В полную силу набоковская машина успеха начинает работать уже в поздней, англоязычной прозе, но, как мы видели, и в меж-военные годы эти полюса — «успех» и «поражение», «мертвенный блеск таланта» и «тихий, но подлинный голос», «Признан! Благодарю тебя, отчизна» и «Благодарю тебя, отчизна, / за злую даль благодарю! / Тобою полн, тобой не признан, / я сам с собою говорю» — структурируют жизнь литературного сообщества русской диаспоры.

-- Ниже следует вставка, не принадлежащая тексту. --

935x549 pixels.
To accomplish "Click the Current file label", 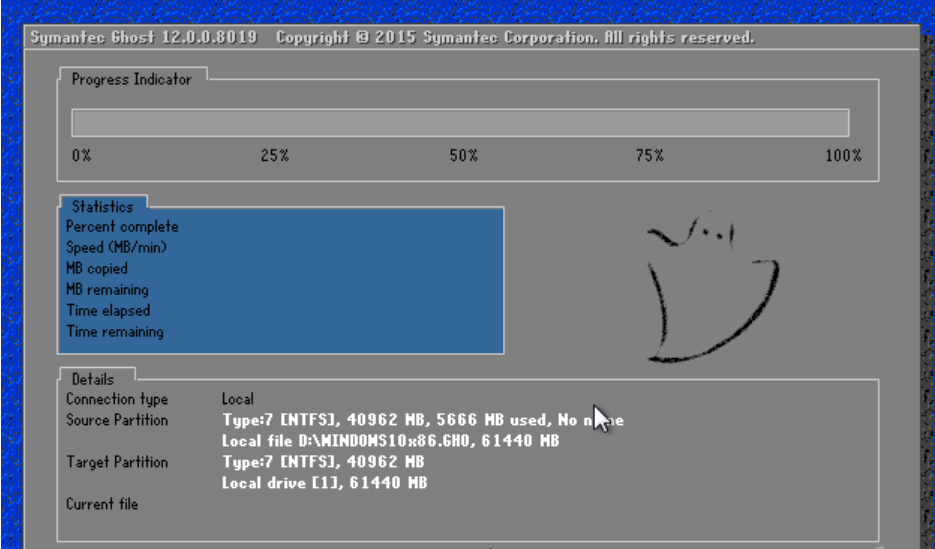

Неудивительно, что Газданов, не уделивший должного внимания этим полюсам, приобретает репутацию холодного, равнодушного наблюдателя: на фоне всеобщей одержимости инстанцией адресата читатель Газданова способен почувствовать себя обделенным. Действительно, в газдановской прозе эта инстанция открыто не манифестируется. Знаки авторского присутствия вводятся далеко не так настойчиво, как у Набокова или Поплавского. «Искренность» «Вечера у Клэр» (именно с этим «прустинианским» романом имя Газданова ассоциировалось прежде всего в эмигрантских литературных кругах) позднее сменяется стиранием, нивелированием личностных характеристик: представив своего протагониста читающей публике и тем самым оправдав ее ожидания, Газданов задает инерцию восприятия всех последующих текстов, как правило написанных от первого лица. Их герой и повествователь — таксист или журналист, классический посредник между мирами, коллекционер историй, человек неопределенной национальности (говорящий по-французски так хорошо, что никто не признает в нем русского — эта неузнанность всегда особым образом подчеркивается), едва ли не единственные его черты — чувство собственного достоинства, способность внушать доверие собеседникам и военное прошлое.

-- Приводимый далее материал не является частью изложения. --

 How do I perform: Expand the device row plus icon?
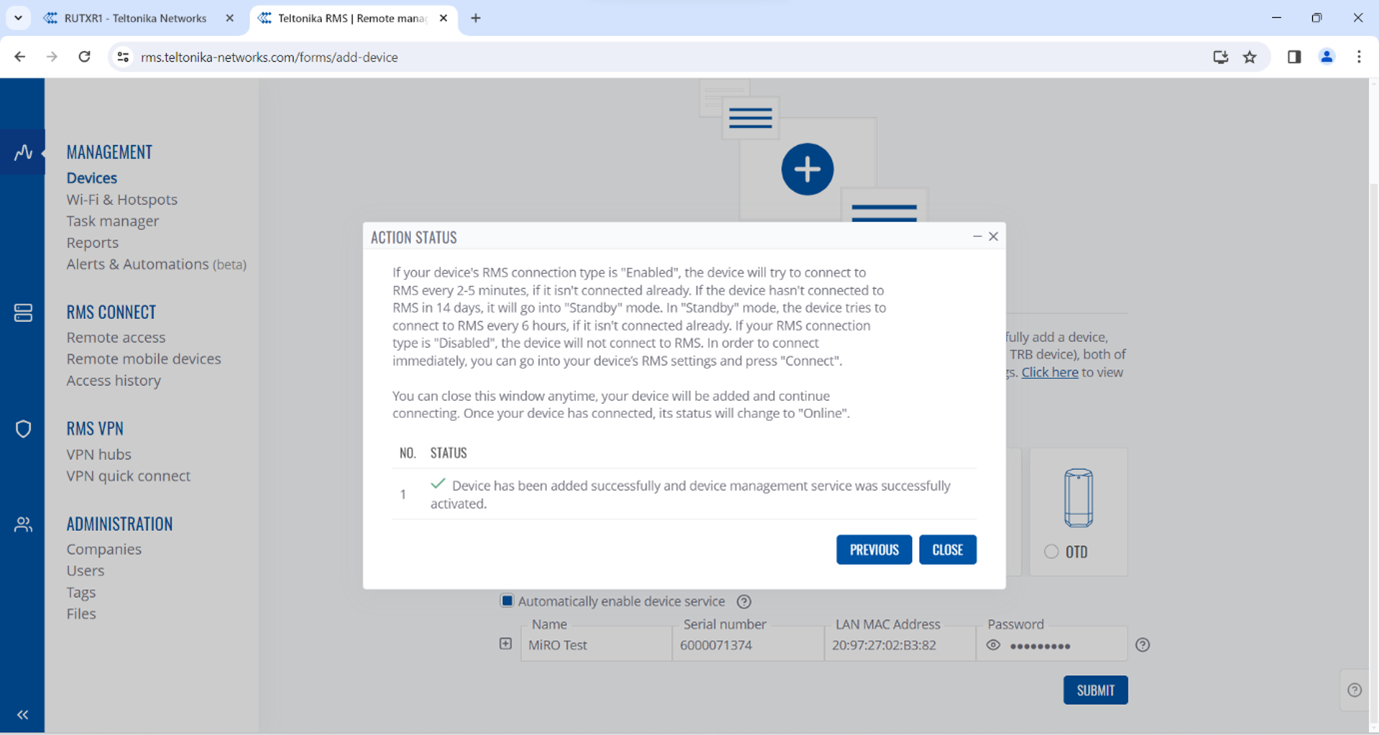(506, 645)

Чтобы описать рецептивные механизмы этой прозы, нам, в общем, потребовалось бы отвлечься от интересующих нас тем: Газданов соединяет повествовательные техники зарождающейся «массовой литературы» [499](а для русских эмигрантов в категорию массового чтения, как мы помним, попадал и Ремарк) с образом «нового», «пустого» и «героического» человека (ориентиры здесь те же, что и в манифестах «Чисел», — Пруст, позднее Селин [500]); причем рамкой такого соединения становится верность «высокой» и «автономной» литературности (именно эти представления Газданов отстаивает в скандальной статье об отсутствии эмигрантской литературы и именно их позднее будет транслировать в передачах о русской классике на радио «Свобода»), Для нас здесь важно, что Газданов, с одной стороны, обращается к эмигрантскому сообществу и в целом не опровергает, а, напротив, воспроизводит символы «новой», «молодой» литературы. С другой стороны, все это проделывается под маской одинокого волка, гордого воина, всем чужого и ни от кого не зависящего. Эмигрантские критики видели в Газданове одного из «молодых парижан» и в то же время сравнивали с Сириным, столь же независимым и ни на кого не похожим. Следы этой двойной репутации сохраняются в исследованиях последних лет, причем риторика успеха/незамеченности наконец настигает Газданова: о нем говорят как о «непонятом», «непрочитанном», «неразгаданном», «маргинальном» писателе, но нередко сверяют его статус с безусловным успехом Набокова — возникает стремление доказать, что Газданов «интереснее» [501], а значит, более достоин признания. Все это, безусловно, поддерживает образ загадочной прозы, которая либо «самодостаточна» [502], закрыта для интерпретации («Текст существует для текста» [503]), либо, напротив, таит возможности уникального, почти «ритуального» [504]взаимодействия автора и читателя — но читателя особого, наделенного повышенной эмоциональной чувствительностью [505]. Так знаки маргинальности и избранности переходят от автора к читателям, в очередной раз актуализируя риторику «тайного братства», «ордена посвященных», — Юрий Нечипоренко, основатель «Общества друзей Гайто Газданова», подчеркивает: «Имя Газданова звучит для любителей его прозы как пароль, знак принадлежности к некоему сообществу. С другой стороны, знание Газданова можно рассматривать как определенную награду, свидетельство литературного вкуса и полноценных представлений о литературе XX века» [506].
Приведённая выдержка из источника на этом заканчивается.